**Page excerpt**

Admin Alert: The Road to Live CBU Fail Over, Part 2
Published: September 16, 2009
by Joe Hertvik
Last week, I began describing the strategy and methodology that a company I work with used in preparing for a i5/OS Capacity BackUp (CBU) system to switch over and impersonate their live production system for several days. This week, I'll continue the example by describing how they prepped their applications, users, batch processes, and the system itself for a live switch over.
The Framework for Making the Switch
A CBU is an i, System i, or iSeries machine in waiting, receiving replicated data and other system objects from a production partition. In an emergency, the CBU can be activated to stand in for its partner system, minimizing the amount of downtime the company experiences. The CBU uses high availability software to keep system objects and files current with its source system, so that system data are never out of sync with the source box by more than a minute or two. See the Related Stories section below for other articles describing i5/OS high availability and CBUs.
Our example company created a CBU certification process to ensure the CBU could stand in for production in an emergency. Certification encompassed a series of steps and documentation that helped guarantee that most functions running on the production machine would run correctly on the CBU when switched over. To ensure that the CBU would function as advertised in a switch-over, the company performed multiple switch-over exercises using these certification steps.
- Initial CBU configuration and infrastructure certification--Determined if the CBU was set up correctly to impersonate the production machine. Tested the basic mechanics of switching over to the CBU.
- Application certification--Determined if critical custom-written and homegrown applications can run correctly on the CBU.
- User certification--Determined if the user community can perform essential business processing on the CBU.
- Process certification--Determined whether critical automated processing can run on the CBU.
- Audit certification--Used an outside authority to certify that the company's CBU configuration was correct.
- Extended switch-over certification--Determined if the company can actually run the business live on the CBU for an extended period.
Last issue, I introduced the certification framework and initial CBU configuration and infrastructure certification. This week, I'll cover the other steps.
In the application certification step, the intent was to ensure each custom-written, third-party, and IBM application ran correctly on the CBU. To meet this goal, the company contacted each application vendor to get answers to the following questions.
1. What does it take to run your software on a different machine? Does the company require an additional license to run the software on the CBU? Does the company have to buy a full license or is there a lower-cost CBU only option? A few packages didn't require any licensing fees. Other packages allowed the company to buy lower-cost disaster recovery or high availability licenses for CBU usage only. A few vendors required a full-blown license to run their packages on the CBU.
It was also important not to forget about the IBM licensed programs that many applications needed to run correctly, such as the Java Developer Kit (5722JV1), IBM Portable Utilities for iSeries (5733SC1), and the IBM HTTP Server for i5/OS (5722DG1). If the IBM programs aren't licensed correctly for the CBU, it may cause other applications to fail.
Once the software list was compiled, the company asked for authorization to spend additional money, and bought whatever software licenses were missing from the CBU.
2. What key objects need to be excluded from replication? All key objects for third-party software verification had to be excluded from replication, lest the CBU key be overwritten by the production key. To do this, the administrators tweaked their configurations to exclude machine-specific licensing objects from replication before applying the keys.

**Requirement**
In the CBU fail-over article, what does the audit certification step rely on?

**Records provided**
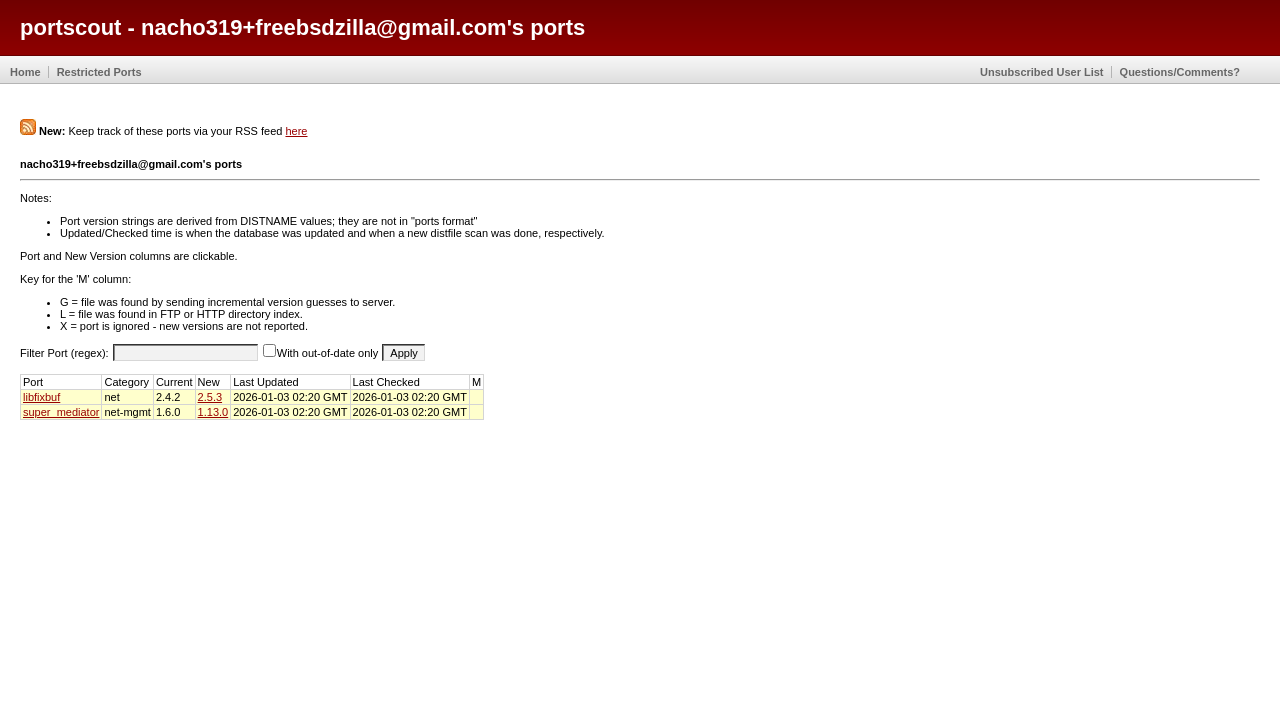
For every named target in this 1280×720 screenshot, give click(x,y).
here (296, 131)
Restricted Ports (99, 72)
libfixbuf (41, 397)
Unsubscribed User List (1041, 72)
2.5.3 (210, 397)
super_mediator (61, 412)
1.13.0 (213, 412)
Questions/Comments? (1180, 72)
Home (25, 72)
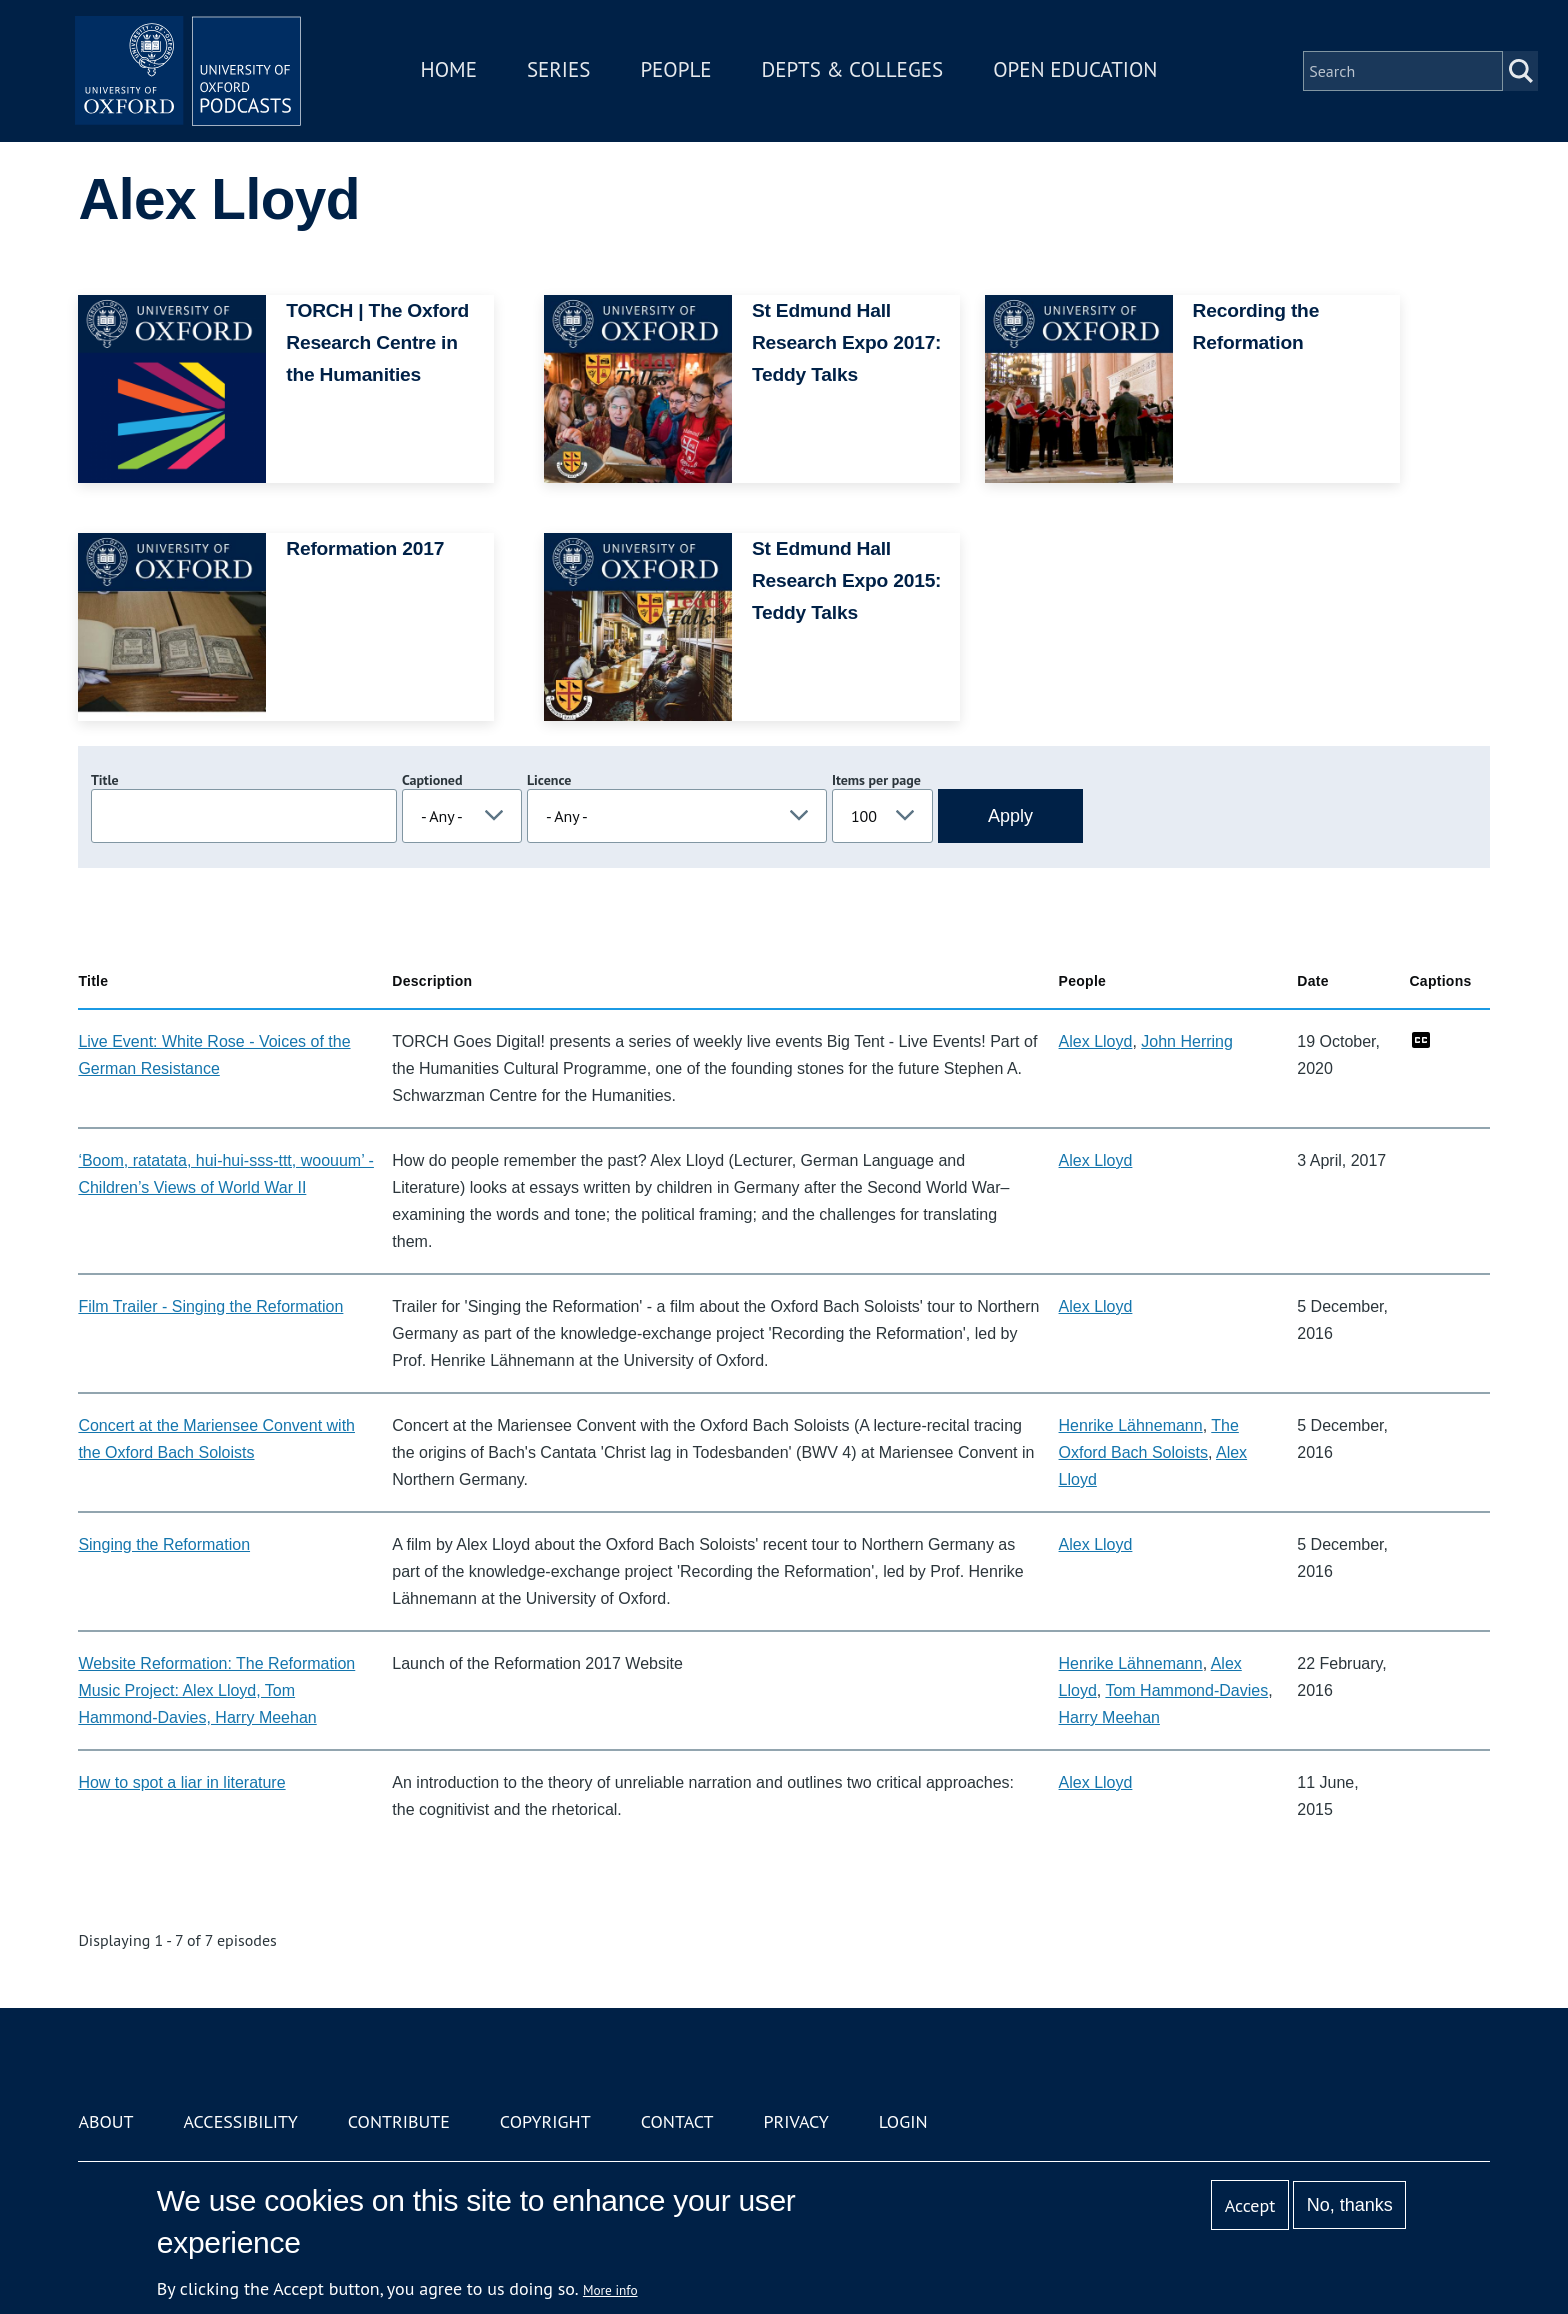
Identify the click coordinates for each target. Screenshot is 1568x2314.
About (105, 2121)
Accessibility (240, 2121)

**Result below**
An outside authority that certifies the company's CBU configuration is correct.